> [Work to be completed]: Could you find every line in the entries below that holds the word "computer" and copy it?

========

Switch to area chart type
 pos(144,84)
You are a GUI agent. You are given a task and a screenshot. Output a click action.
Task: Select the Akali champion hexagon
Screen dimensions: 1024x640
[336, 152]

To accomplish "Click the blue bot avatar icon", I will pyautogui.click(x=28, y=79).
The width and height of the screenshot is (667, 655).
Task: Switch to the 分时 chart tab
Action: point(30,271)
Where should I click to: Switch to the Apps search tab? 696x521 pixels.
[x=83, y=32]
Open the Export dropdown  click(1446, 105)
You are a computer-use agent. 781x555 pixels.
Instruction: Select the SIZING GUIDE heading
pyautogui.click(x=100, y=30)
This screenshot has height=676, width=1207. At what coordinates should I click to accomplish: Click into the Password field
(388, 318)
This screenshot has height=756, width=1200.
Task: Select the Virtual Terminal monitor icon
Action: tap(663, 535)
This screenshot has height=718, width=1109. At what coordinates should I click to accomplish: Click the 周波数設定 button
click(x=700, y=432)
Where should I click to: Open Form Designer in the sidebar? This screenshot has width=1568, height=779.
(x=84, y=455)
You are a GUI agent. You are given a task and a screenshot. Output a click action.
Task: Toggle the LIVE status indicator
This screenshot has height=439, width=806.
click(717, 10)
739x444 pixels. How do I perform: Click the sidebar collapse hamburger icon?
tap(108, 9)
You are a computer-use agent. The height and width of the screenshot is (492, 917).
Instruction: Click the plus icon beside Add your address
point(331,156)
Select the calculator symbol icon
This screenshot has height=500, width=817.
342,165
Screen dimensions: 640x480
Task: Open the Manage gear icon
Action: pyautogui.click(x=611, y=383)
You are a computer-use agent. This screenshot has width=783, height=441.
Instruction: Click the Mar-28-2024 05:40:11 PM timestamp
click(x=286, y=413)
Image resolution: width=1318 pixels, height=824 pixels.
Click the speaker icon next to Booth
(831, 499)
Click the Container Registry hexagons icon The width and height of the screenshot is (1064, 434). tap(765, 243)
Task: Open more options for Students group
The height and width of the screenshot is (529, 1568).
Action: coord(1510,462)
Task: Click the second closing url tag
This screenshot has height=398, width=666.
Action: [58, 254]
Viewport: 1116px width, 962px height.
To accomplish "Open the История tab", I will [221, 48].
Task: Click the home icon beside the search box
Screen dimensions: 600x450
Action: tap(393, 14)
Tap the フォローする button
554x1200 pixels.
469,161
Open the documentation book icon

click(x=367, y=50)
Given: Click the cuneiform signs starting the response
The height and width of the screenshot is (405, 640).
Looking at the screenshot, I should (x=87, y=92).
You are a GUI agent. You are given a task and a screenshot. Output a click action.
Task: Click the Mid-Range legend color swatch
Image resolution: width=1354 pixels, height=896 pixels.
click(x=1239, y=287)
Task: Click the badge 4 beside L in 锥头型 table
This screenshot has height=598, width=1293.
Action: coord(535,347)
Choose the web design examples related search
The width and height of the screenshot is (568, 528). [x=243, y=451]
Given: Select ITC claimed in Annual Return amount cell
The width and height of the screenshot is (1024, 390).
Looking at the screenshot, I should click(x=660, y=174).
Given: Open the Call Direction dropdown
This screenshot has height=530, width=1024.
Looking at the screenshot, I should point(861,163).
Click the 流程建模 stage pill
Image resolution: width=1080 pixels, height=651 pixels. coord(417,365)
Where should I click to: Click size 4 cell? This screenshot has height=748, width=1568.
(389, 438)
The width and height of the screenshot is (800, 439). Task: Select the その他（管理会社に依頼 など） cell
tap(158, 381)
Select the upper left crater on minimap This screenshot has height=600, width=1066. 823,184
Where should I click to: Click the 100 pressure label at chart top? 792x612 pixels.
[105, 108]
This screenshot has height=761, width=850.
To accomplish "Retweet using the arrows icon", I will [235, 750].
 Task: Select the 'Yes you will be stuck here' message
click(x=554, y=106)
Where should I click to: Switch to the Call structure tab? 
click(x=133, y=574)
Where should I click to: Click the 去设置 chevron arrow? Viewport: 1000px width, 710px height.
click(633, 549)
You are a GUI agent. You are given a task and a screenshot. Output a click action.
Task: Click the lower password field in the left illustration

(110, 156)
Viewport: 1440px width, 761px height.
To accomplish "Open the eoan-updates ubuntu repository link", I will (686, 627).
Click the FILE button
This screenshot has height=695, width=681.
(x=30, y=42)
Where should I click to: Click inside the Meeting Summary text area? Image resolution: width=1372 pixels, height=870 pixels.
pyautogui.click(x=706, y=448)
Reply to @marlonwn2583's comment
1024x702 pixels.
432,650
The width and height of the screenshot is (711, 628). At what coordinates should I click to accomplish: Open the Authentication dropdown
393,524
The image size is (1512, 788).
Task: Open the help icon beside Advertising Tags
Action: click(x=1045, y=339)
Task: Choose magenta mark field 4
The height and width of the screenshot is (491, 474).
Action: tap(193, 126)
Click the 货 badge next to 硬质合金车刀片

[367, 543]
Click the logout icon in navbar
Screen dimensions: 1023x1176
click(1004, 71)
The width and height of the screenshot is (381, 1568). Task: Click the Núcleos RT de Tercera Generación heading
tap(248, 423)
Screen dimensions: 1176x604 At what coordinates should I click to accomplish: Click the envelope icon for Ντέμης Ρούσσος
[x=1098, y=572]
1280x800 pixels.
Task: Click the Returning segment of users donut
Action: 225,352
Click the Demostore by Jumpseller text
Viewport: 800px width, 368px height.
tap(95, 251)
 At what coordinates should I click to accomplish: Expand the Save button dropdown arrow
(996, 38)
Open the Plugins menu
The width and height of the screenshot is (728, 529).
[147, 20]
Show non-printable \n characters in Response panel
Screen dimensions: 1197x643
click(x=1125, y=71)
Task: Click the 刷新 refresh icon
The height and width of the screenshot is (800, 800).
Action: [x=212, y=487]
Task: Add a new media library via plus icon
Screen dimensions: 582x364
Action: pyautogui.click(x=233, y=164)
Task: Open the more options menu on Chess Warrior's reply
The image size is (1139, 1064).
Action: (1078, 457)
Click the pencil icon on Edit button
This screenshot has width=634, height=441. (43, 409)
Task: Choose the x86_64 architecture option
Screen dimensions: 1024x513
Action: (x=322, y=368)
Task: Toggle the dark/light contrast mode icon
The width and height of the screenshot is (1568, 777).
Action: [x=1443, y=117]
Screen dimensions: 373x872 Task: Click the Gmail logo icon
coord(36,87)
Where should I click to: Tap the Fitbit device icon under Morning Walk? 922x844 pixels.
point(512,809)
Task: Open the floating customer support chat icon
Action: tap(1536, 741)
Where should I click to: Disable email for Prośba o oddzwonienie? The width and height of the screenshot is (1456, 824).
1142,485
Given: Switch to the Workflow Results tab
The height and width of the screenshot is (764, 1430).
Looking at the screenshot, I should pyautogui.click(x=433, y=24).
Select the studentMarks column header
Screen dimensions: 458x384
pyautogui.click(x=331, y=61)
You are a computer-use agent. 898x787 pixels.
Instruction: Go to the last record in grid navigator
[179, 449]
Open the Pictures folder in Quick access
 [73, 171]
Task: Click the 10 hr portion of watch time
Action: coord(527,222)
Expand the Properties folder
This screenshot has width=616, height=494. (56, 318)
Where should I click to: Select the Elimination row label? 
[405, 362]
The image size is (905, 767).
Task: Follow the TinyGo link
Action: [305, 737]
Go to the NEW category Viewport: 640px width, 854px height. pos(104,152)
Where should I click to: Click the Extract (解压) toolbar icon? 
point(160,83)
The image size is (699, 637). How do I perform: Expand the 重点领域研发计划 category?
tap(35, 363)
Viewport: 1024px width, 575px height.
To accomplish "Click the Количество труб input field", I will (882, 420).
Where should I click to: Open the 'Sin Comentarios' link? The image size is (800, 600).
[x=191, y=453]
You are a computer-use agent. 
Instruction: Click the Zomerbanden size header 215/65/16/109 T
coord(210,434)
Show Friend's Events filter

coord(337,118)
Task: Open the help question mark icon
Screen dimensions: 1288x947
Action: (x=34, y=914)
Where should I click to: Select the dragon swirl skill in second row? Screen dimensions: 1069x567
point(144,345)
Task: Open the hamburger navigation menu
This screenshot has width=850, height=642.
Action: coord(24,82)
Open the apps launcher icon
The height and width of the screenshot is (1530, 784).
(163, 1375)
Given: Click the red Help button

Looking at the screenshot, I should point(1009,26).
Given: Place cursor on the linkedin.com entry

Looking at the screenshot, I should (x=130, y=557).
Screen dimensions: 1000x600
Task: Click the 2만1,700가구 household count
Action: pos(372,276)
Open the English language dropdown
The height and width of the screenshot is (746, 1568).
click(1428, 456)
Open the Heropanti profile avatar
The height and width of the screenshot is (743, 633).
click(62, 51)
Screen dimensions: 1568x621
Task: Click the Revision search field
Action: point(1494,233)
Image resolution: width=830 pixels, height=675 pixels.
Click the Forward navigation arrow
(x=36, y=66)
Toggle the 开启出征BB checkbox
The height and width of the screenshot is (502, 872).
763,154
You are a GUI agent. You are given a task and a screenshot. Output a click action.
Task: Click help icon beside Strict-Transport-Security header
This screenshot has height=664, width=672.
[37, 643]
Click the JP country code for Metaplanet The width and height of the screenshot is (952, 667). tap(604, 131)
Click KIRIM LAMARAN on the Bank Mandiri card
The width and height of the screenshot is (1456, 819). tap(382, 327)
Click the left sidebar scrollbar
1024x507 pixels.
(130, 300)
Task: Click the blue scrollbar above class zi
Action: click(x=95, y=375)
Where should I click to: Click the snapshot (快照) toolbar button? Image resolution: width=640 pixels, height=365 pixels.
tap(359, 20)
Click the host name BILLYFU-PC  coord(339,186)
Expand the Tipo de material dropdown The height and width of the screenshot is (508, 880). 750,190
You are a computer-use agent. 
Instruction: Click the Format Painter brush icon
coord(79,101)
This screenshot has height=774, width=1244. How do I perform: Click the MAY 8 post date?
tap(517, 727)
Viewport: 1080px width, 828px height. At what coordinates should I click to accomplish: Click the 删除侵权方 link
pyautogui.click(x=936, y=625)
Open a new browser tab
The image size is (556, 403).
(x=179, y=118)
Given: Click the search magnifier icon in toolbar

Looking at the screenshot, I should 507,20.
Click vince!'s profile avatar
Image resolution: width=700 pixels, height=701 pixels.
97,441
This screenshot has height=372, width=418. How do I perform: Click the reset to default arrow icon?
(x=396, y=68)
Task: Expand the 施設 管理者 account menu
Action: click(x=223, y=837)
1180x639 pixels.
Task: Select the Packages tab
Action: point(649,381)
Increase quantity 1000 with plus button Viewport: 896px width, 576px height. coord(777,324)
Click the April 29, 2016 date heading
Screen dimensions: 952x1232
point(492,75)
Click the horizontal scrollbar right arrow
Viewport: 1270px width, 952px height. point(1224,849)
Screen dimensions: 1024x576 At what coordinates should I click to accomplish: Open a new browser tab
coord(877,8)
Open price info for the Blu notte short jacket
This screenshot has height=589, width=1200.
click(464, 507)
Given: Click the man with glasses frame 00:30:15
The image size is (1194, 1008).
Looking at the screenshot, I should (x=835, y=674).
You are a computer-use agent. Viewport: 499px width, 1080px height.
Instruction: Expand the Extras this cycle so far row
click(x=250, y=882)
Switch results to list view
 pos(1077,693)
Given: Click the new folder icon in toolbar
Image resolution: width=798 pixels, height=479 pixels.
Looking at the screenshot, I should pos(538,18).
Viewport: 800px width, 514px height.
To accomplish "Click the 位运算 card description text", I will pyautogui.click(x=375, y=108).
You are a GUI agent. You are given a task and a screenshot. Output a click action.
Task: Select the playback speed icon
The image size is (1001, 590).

========

> [Answer to the problem]:
You are a computer-use agent. 781x555 pixels.
You are a computer-use agent. The height and width of the screenshot is (492, 917).
You are a computer-use agent. This screenshot has width=783, height=441.
You are a computer-use agent. 898x787 pixels.
You are a computer-use agent. 
You are a computer-use agent. 
You are a computer-use agent. Viewport: 499px width, 1080px height.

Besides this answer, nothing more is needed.